### Do this
Please turn the rows into a JSON list of strings, one string per row with blank rows left out, beginning at the row that has "December 2021 (1173, 1978)" and stopping after the row that has "September 15, 2021 (449, 797)".

### Records for the exercise
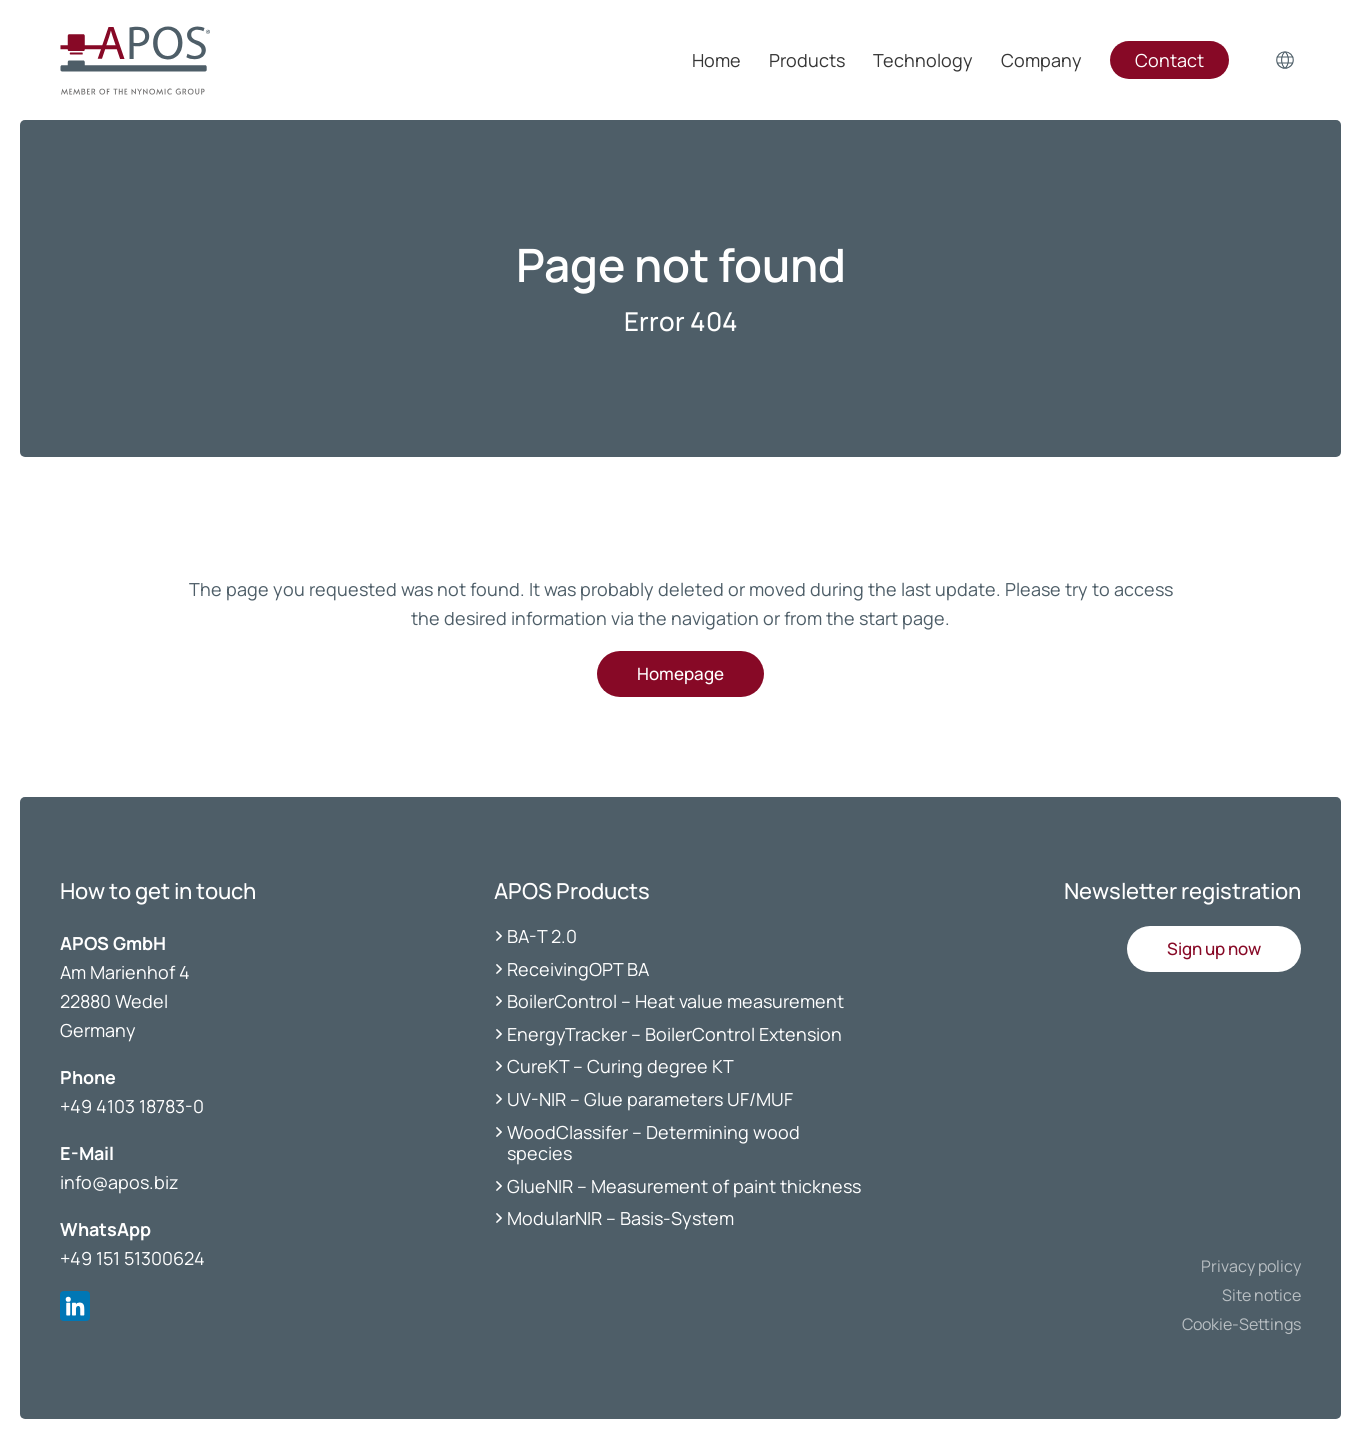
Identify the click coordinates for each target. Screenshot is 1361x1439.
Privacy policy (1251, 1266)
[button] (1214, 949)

==

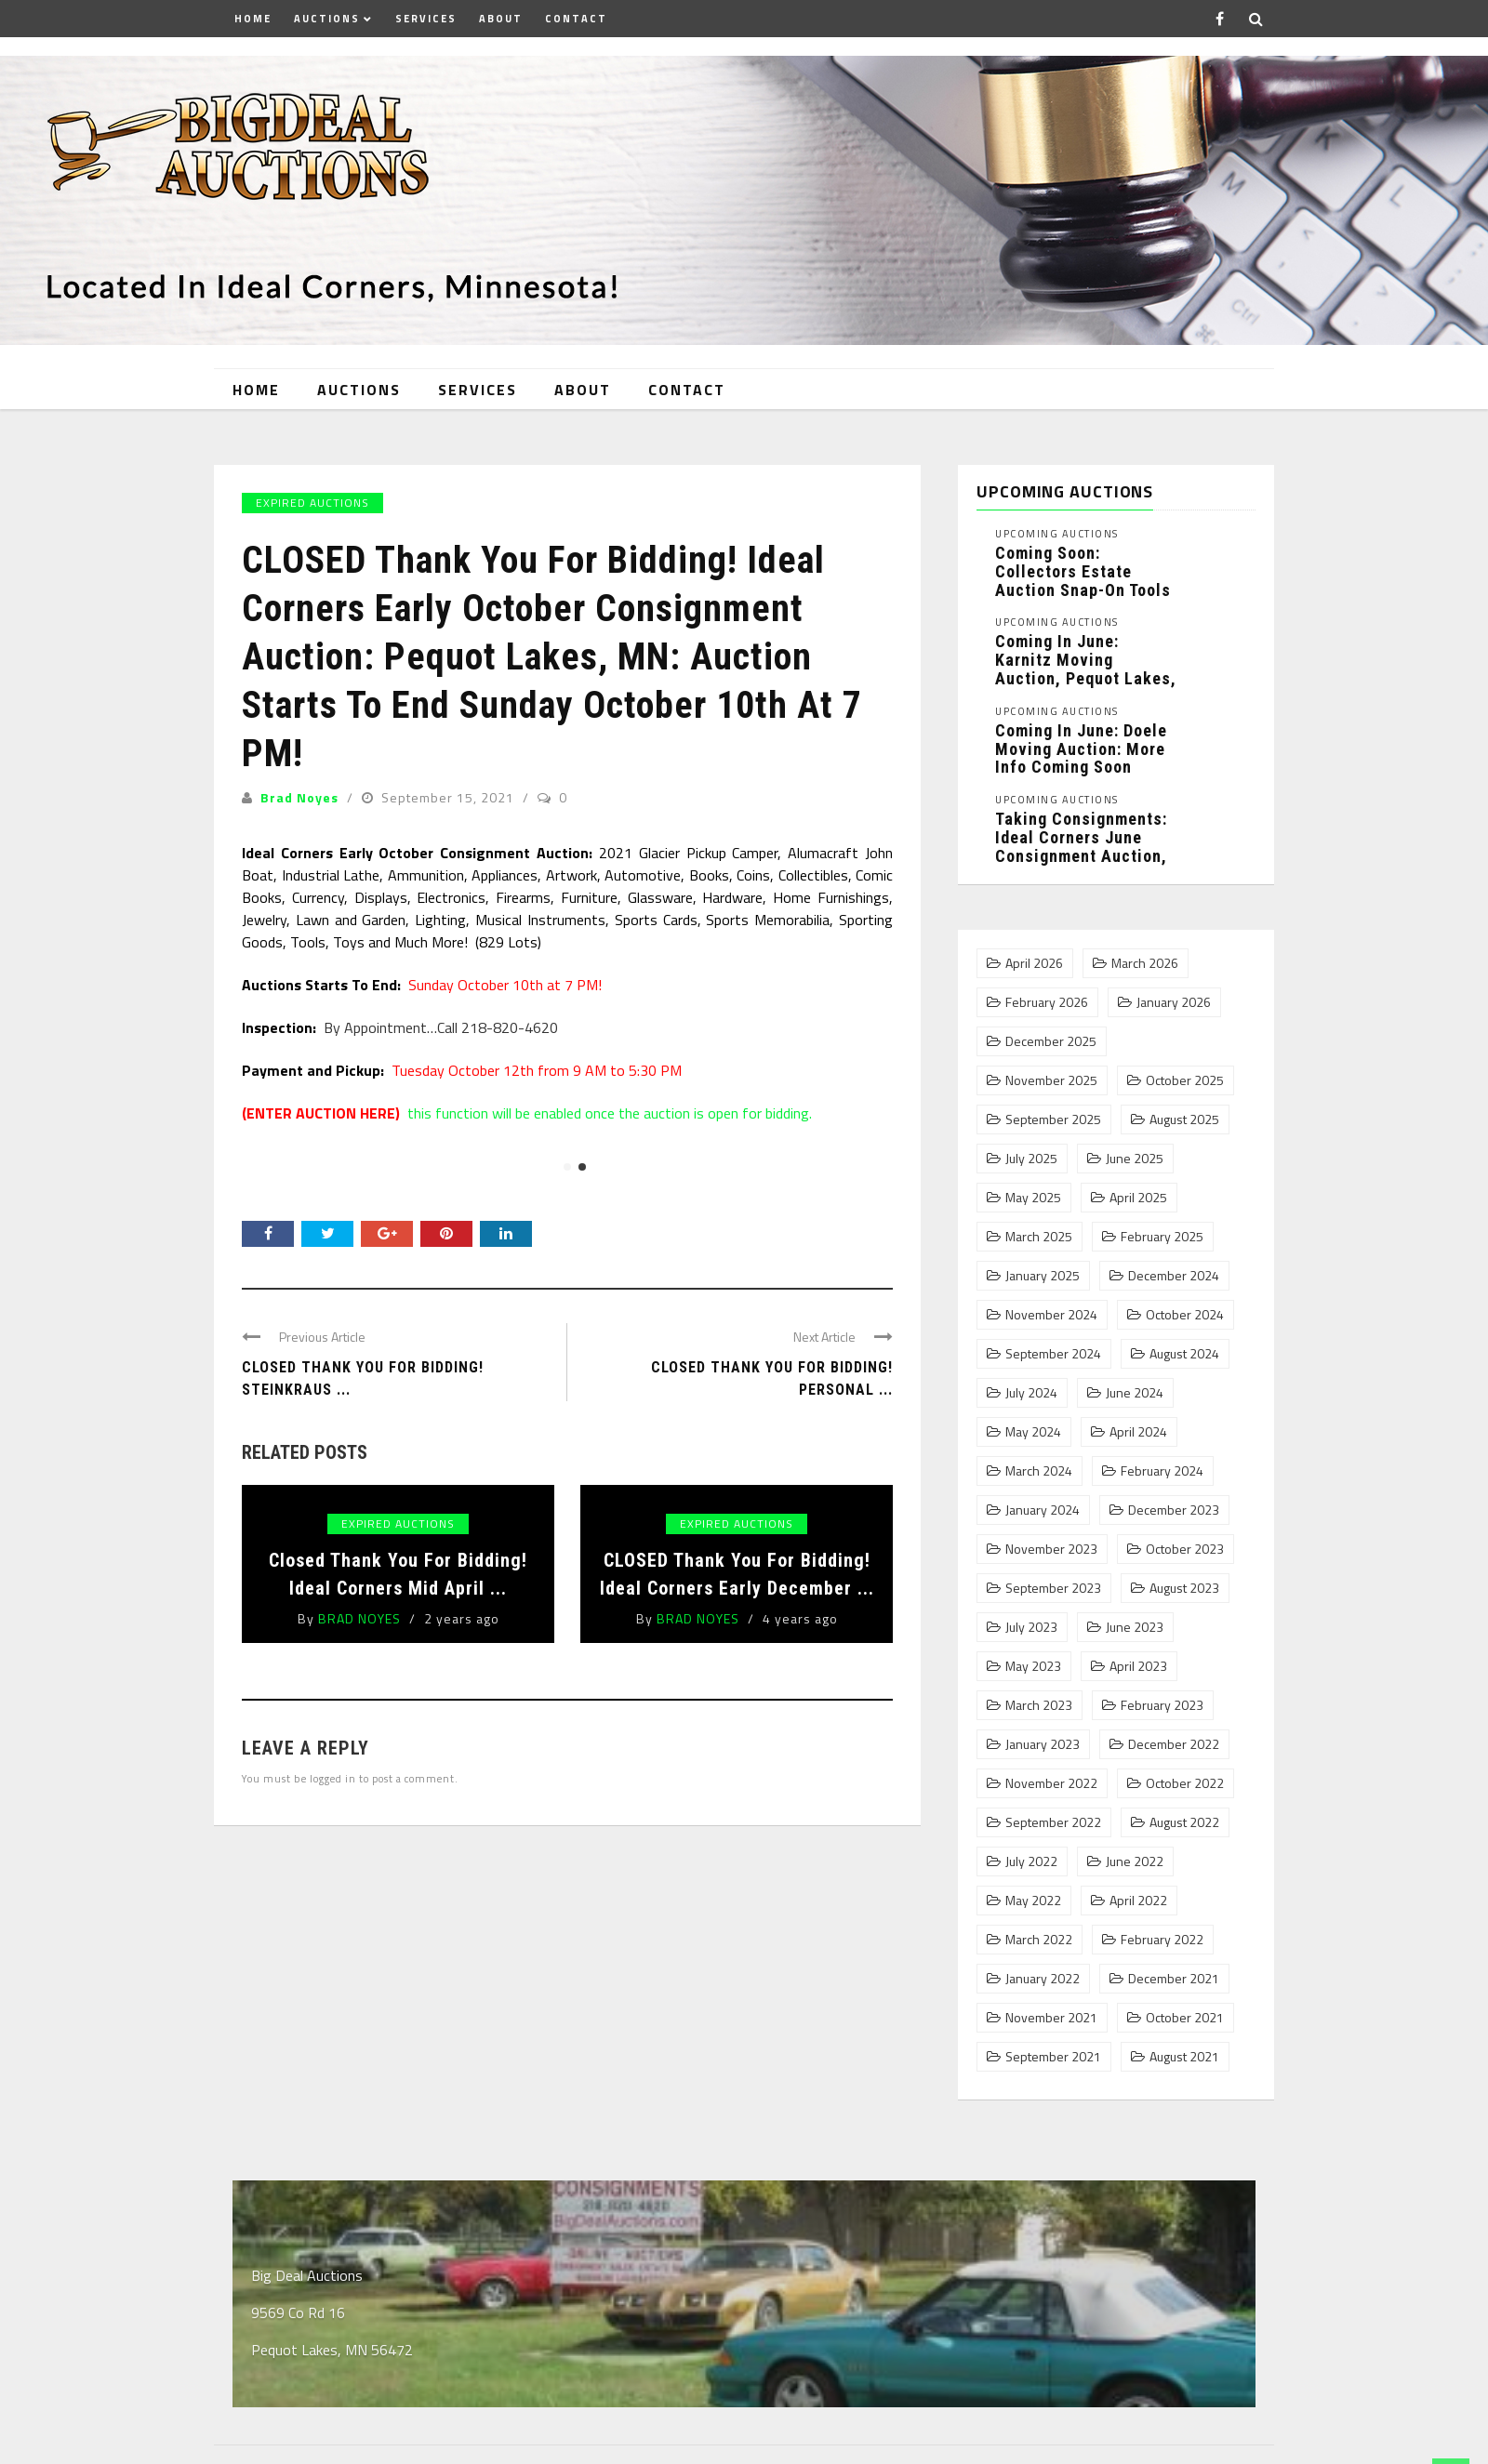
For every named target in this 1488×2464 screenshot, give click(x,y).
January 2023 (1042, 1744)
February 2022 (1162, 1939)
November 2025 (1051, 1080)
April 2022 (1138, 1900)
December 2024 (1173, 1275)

* * *

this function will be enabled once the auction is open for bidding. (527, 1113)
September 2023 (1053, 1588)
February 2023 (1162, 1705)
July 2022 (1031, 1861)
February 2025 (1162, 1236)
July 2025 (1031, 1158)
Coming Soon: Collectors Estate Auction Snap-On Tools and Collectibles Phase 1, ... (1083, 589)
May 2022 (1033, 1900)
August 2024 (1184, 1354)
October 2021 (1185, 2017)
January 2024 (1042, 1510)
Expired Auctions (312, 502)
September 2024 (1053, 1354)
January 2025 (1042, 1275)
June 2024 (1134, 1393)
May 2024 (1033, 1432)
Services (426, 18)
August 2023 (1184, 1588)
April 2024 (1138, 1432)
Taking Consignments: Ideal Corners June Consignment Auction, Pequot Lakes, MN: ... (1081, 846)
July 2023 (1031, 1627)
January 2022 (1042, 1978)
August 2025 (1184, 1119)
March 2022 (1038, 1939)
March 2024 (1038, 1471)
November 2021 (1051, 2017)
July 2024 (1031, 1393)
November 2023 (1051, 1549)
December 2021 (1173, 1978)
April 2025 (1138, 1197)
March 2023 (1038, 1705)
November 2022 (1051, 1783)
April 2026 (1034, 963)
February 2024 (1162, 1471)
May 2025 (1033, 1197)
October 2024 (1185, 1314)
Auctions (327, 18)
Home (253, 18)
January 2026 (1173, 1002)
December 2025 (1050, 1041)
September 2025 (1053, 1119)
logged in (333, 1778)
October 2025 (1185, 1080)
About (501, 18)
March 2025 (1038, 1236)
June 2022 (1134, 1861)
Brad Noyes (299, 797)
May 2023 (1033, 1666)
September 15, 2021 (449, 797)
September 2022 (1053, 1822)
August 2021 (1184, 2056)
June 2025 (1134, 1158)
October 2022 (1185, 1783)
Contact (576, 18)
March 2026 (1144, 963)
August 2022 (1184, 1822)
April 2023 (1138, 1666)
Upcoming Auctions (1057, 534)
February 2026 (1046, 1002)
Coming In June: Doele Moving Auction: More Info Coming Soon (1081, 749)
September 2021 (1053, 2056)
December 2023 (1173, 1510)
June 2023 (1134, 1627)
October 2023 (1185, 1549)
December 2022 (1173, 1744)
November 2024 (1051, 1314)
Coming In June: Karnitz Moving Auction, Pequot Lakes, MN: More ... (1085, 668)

### Written answer
[
  "December 2021 (1173, 1978)",
  "April 2025 (1138, 1197)",
  "March 2023 (1038, 1705)",
  "November 2022 (1051, 1783)",
  "April 2026 (1034, 963)",
  "February 2024 (1162, 1471)",
  "May 2025 (1033, 1197)",
  "October 2024 (1185, 1314)",
  "Auctions (327, 18)",
  "Home (253, 18)",
  "January 2026 (1173, 1002)",
  "December 2025 (1050, 1041)",
  "September 2025 (1053, 1119)",
  "logged in (333, 1778)",
  "October 2025 (1185, 1080)",
  "About (501, 18)",
  "March 2025 (1038, 1236)",
  "June 2022 (1134, 1861)",
  "Brad Noyes (299, 797)",
  "May 2023 (1033, 1666)",
  "September 15, 2021 (449, 797)"
]